One new feature for Jedi Knight is its multi-player Internet aspect, letting you battle all comers at the Zone (www.zone.com). This fall, there will be plenty of online gaming options. Aries and Fox Interactive are teaming up for Aliens Online, an action game based on the "Aliens" movie series and timed to come out with "Alien Resurrection." Plus, heavy-hitting sequels like Hexen II and Quake 2 (both id/Activision) will have integrated online components so you can blast faraway opponents. Even Chessmaster 5500 (Mindscape) is sporting a nice free online component (www.chessmaster.com).

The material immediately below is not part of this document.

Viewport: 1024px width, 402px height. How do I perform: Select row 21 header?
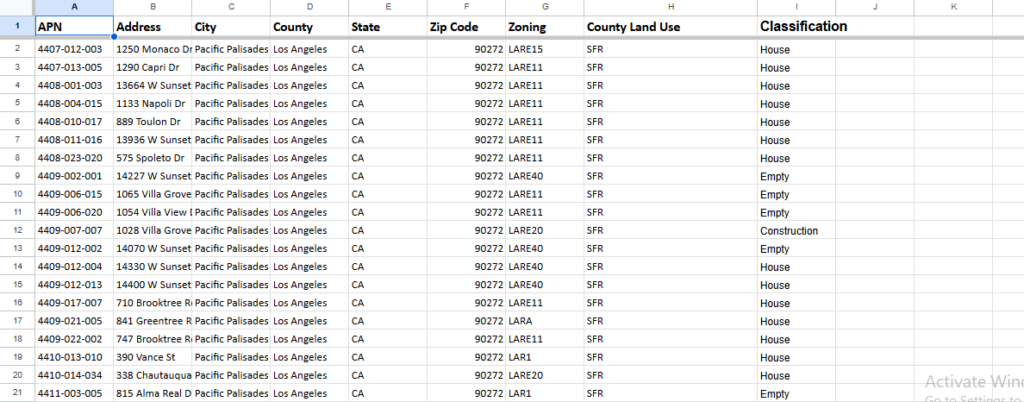tap(17, 394)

Flight sim enthusiasts will be in an uproar over WarBirds 2.0 (Interactive Magic), an online-only flight battle game that improves on the original with better scenery and a point-and-click cockpit for beginners. New planes include Spitfires and Hurricanes. Another notable 2.0 is EF2000 (DID/Ocean of America), a flight sim CD-ROM based on the EuroFighter. Fight campaigns introduce a more strategic aspect to the sim, which is based on a Russian invasion of Norway. If underwater battle is your thing, you'll want 688 (I) Hunter/Killer (Jane's/EA), a nuclear submarine simulation developed by real Navy sim builders.

Simulation lovers will have a new entry in the SimCity (Maxis/EA) franchise. SimCity 3000 lets you walk around the streets of cities, talking to citizens and micro-managing more than ever. In the battle sim arena, 7th Legion (Microprose) is an easier version of Command & Conquer, with simpler gameplay--though it's hard to believe we need another version of C&C.

Those who'd rather be killed by laughter will like You Don't Know Jack Vol. 3, and the Television add-on disc (Berkeley). The game show with an attitude adds more goofy animations, hilarious fake commercials and quirky categories ("To Boldly Go Where Nobody Cares" or "The Pope Got a Ring in His Cracker Jack"). The popular online adjunct, www.bezerk.com, will add an online-only brain teaser called Acrophobia, where groups of people think up clever acronyms for random letters. They then vote on the funniest one.

And every workplace computer needs Dilbert's Desktop Games (Dreamworks). Ratbert will do a jig as you load one of seven mini-games. Play the CEO Simulator to hire, discipline by cattle prod or motivate workers with caps and T-shirts. A corporate sim with plenty of cheap laughs.